# potential puppy found pedigree question



## loui (Dec 20, 2019)

hello everyone new to the group and to the breed we've decided to get a gsd most of the dogs I have met are extremely smart and loyal so with two babies I think it was time to add one of these beautiful puppies into our home. we plan on doing advanced personal protection we have found a litter but since I am new to the breed I dont really know if the pedigree is "worthy" or "respectable" any help would be greatly appreciated we have narrowed it down to these two puppies from the same litter both males 

pedigreedatabase.com/german_shepherd_dog/breeding.planned?litter=9678&fbclid=IwAR2rLRZ0Zifuves54pVKrEZqcDC0H4ssC7IYRZThB4QN9XyH_QzCb5sEKNI


----------



## tim_s_adams (Aug 9, 2017)

Hi, and welcome to the forum! 

I'm certainly no pedigree expert, by any stretch. But if you really want an "advanced personal protection" dog, I think you'd want to see some indication of that type of ability in the puppy's recent lineage. Most of these puppies' ancestors are untitled in anything.
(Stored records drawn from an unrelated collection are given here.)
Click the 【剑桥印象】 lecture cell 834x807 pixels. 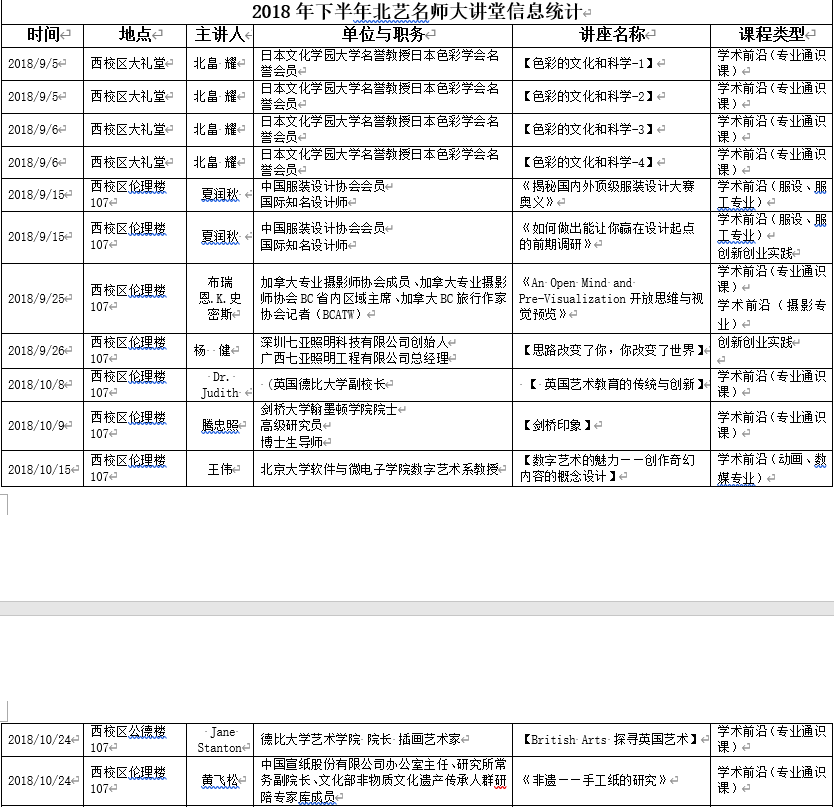click(x=557, y=426)
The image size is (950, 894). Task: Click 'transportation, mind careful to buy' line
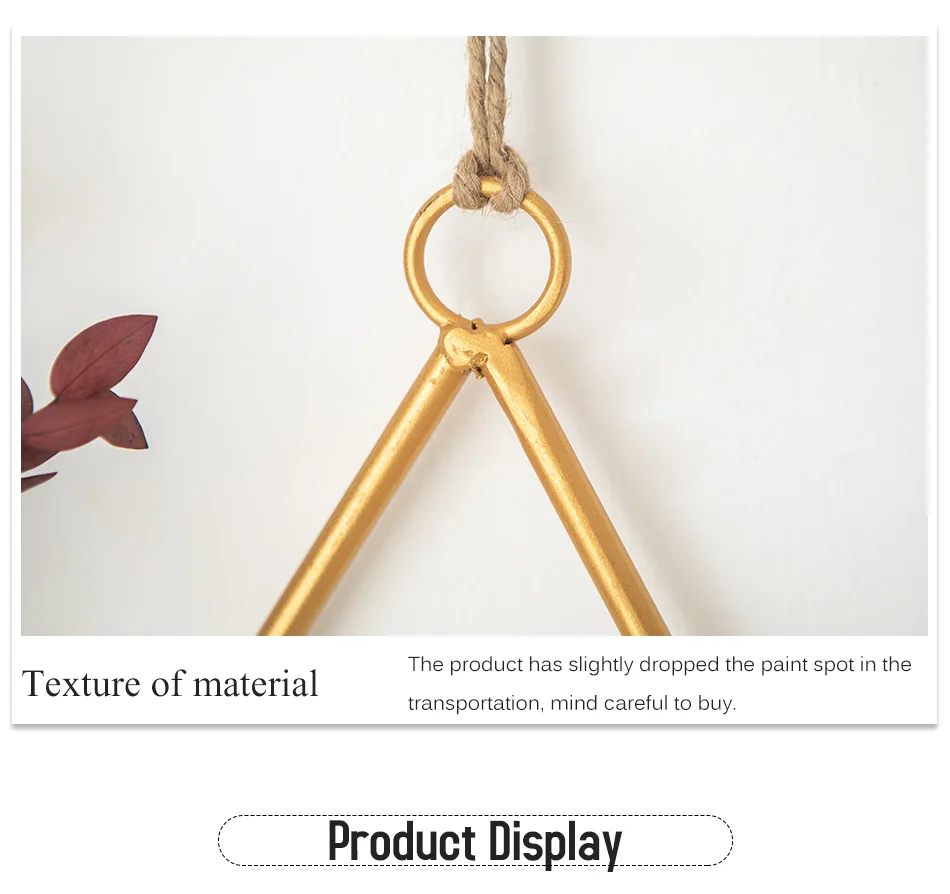point(572,703)
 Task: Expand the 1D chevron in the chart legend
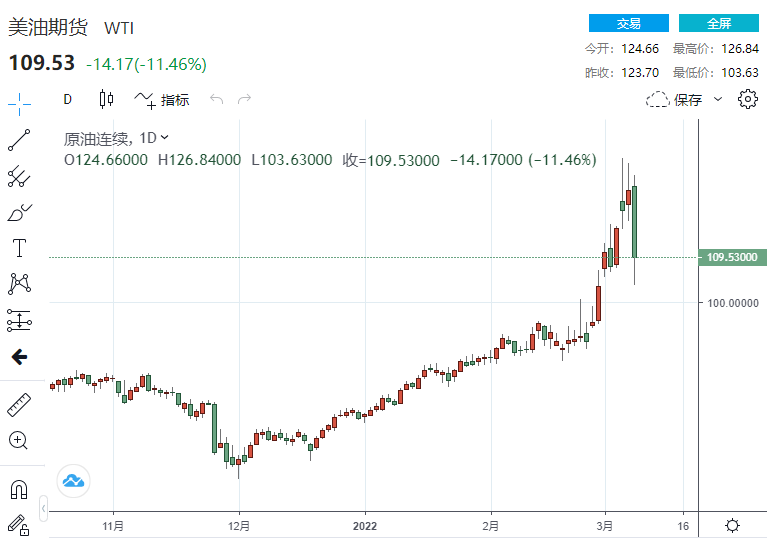click(x=165, y=138)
Of course, as a first time owner, make sure you KNOW what you're signing up for! Your average GSD is a pretty good deterrent, without any PP training!

But a trained PP dog, like LE dogs, need ongoing training. And it will probably require special insurance, depending on where you're located. 

Go out and find a breeder who has actually produced dogs that have been trained in personal protection, and been successful. Your chances with the litter you posted, IMHO, are not so good...


----------



## Chip Blasiole (May 3, 2013)

Can you make the link live? Any idea who you will use to do PP training? I ask because you sound very green and you need the right dog and a very good trainer, which is not such an easy task.


----------



## CometDog (Aug 22, 2017)

While they may be excellent dogs, there is not enough health information or titling in the pedigree to make an educated guess. I'd pass. There are some fast normal hips and noch zuglassen which normally would not bother me if not for the frequent absence of any hip rating at all noted in a lot of the progeny. I am not a pedigree expert but I do know enough that while I recognize some kennel names back in what will be the pup's 3rd and 4th generation, it looks to me like a mish mash after that. 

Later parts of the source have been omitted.